C) Requires creativity
Not because you have the creatives on board you'd be able to produce creative outputs continuously. Creating highly engaging content on a regular basis is difficult especially when your products and services limit them. They have to let the creative juices flowing, or they won't be able to expand and eventually become irrelevant.
D) Targets emotion
Emotional connection, particularly on social media, is pivotal. So, if the content you produce cannot evoke the emotional response from the intended audience, then it is superficial – no real value is provided. While virality must not be the goal of content marketing, you should create content that will move your people and compel them to share it, believing that it can move others in the same way. The struggle to produce content that appeals to the masses is real.

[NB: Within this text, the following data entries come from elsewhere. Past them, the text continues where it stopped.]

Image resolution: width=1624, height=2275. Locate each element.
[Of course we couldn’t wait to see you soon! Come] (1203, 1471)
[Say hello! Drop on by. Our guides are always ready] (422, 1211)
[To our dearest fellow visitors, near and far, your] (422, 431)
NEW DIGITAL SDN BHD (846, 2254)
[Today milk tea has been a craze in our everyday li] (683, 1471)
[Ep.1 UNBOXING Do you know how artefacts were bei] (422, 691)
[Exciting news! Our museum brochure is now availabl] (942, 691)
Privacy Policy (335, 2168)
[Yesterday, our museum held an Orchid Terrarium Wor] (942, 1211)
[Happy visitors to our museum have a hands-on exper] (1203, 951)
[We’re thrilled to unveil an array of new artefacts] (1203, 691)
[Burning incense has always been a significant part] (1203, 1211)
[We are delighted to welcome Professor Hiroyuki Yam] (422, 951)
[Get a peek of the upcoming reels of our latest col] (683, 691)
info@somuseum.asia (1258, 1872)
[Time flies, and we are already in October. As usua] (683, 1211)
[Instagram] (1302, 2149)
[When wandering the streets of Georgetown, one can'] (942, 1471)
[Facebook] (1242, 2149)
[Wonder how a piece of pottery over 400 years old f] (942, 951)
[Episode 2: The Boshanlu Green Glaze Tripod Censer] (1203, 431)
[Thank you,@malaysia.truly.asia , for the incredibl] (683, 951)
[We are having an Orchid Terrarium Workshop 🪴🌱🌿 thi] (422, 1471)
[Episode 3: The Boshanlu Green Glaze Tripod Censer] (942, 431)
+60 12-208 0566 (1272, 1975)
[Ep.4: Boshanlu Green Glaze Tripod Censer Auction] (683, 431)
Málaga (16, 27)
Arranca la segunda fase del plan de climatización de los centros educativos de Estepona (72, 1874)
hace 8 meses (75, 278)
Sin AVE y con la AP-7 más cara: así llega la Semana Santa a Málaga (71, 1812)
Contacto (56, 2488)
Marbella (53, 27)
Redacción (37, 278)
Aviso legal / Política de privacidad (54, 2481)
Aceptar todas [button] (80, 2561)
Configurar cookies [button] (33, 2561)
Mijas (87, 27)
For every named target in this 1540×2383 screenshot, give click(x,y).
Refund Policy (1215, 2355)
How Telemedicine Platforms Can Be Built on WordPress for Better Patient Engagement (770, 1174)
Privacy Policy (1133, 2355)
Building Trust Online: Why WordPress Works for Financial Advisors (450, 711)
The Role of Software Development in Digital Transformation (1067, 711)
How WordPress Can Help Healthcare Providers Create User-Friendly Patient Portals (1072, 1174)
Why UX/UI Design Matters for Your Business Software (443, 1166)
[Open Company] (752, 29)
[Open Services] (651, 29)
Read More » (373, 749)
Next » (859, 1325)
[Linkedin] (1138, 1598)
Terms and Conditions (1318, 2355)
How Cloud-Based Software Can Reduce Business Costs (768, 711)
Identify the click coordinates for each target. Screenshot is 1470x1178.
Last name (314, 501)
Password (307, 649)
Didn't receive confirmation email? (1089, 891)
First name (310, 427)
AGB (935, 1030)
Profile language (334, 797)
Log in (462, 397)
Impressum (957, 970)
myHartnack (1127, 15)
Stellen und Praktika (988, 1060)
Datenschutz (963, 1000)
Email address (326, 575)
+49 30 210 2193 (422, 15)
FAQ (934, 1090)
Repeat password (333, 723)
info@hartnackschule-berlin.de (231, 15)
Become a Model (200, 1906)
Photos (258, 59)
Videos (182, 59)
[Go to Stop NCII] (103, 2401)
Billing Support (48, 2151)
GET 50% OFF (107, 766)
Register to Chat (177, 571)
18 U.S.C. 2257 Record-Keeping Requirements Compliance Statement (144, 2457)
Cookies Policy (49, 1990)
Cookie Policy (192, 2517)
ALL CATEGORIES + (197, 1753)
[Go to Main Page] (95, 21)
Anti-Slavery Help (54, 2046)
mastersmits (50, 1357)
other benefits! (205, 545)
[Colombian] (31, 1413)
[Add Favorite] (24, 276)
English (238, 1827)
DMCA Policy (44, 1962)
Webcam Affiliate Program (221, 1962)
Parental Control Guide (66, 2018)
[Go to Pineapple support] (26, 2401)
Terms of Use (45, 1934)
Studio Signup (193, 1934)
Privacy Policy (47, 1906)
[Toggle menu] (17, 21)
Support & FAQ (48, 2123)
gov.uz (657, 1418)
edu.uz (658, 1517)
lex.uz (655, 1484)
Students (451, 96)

3. Reaping the rewards of content marketing
Essentially, content marketing is the link that connects your business and your target audience. The actual audience may relate to the published content a personal level and would want to know more. It also creates ripples and let other people find your content in more ways than one – social is just one. Why? Call it virality, but it's because of the eagerness of the people to pass idea, knowledge, and information. Thoughtful works get the appreciation they deserve.
Although it is not an easy task and requires an investment, those people who have already find themselves immersed in your content will be substantial for your business. These people with whom your content have already resonated with will commit to an investment in your ideas and insights by means of reading your work and sharing them if they are moved. So, yes, while the process of producing targeted content is sweat-worthy, the returns are always worth it.
Going back to the question, content marketing can be a bane if you don't have the resources to keep it going. It can be a bane if you have the resources and if you do it correctly and consistently. It is a valuable tool, but only you can make sense of its value since it depends on the amount and extent of effort you are willing to put in it.
Remember, this strategy is a whole new ball game, but it suits virtually all businesses. It's either you do content marketing now and realize the bane or dwell on the boon and lag behind the competition. You make the call.